Methods: We genotyped DNA from participants in a CVD risk reduction intervention that had 2 or more CVD risk factors. Analyses were limited to those who self-identified as white (> 92% of participants) to control for population stratification. Those with 1 or 2 dominant G alleles of rs713598 in the TAS2R38 gene were compared to CC homozygotes. Dietary intake was assessed using the Viocare Food Frequency Questionnaire and adherence or non-adherence to Dietary Guidelines for Americans recommended intake for sodium (≤ 2.3 g), sugar (< than 10% of total calories [Kcal]), saturated fats (< than 10% of total Kcal), and alcohol (1 drink for women, 2 for men). Logistic regressions were conducted to evaluate associations of genotype and adherence to dietary recommendations, controlling for factors that affect taste and intake (age, gender, body mass index (BMI), smoking status, and angiotensin converting enzyme inhibitor (ACEi) and angiotensin II receptor blocker (ARB) medications).

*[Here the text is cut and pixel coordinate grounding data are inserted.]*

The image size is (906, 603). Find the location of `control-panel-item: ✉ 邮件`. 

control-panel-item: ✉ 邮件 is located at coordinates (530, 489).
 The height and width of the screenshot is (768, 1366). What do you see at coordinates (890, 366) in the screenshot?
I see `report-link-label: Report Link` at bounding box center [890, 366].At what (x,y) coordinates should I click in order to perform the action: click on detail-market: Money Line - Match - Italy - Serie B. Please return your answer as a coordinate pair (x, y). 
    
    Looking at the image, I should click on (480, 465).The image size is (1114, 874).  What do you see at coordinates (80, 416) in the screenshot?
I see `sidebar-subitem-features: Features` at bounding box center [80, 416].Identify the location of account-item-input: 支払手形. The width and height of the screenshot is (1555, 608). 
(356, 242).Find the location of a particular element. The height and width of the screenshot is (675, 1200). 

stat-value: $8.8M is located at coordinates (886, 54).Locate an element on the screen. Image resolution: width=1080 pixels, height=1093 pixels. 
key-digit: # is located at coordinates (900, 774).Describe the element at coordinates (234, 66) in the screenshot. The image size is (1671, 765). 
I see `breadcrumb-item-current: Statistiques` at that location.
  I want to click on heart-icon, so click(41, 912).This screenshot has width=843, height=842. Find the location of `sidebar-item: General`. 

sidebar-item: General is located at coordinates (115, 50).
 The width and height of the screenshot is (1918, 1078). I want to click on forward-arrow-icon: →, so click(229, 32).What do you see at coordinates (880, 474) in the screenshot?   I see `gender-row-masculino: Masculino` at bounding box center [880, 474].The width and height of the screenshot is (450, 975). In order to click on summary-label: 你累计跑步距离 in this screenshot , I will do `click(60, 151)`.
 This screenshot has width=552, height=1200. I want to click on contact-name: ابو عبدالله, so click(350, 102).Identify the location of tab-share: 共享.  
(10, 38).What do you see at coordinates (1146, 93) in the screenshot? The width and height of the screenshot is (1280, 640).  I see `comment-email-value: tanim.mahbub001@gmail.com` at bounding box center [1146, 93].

Results: Of the 407 participants (mean age 51.4±13.3 years; 73.2% female), the majority were overweight or obese (mean BMI 32.9 kg/m2 ± 8.04) and non-smokers (87.5%); 33.4% were taking ACEi and 19% ARB. Compared to CC homozygotes, participants with GG or GC genotype had 1.9 times greater odds of daily sodium consumption >2.3 g (95% CI 1.1-3.5, p=.02). There were no significant differences in adherence to daily sugar, saturated fats, or alcohol recommendations.
Conclusions:Participants with enhanced bitter taste perception genotype (GC and GG alleles) were significantly more likely than CC homozygotes to have daily sodium intake higher than recommended. Research is needed to better understand genetic influences on sodium consumption and implications for CVD prevention.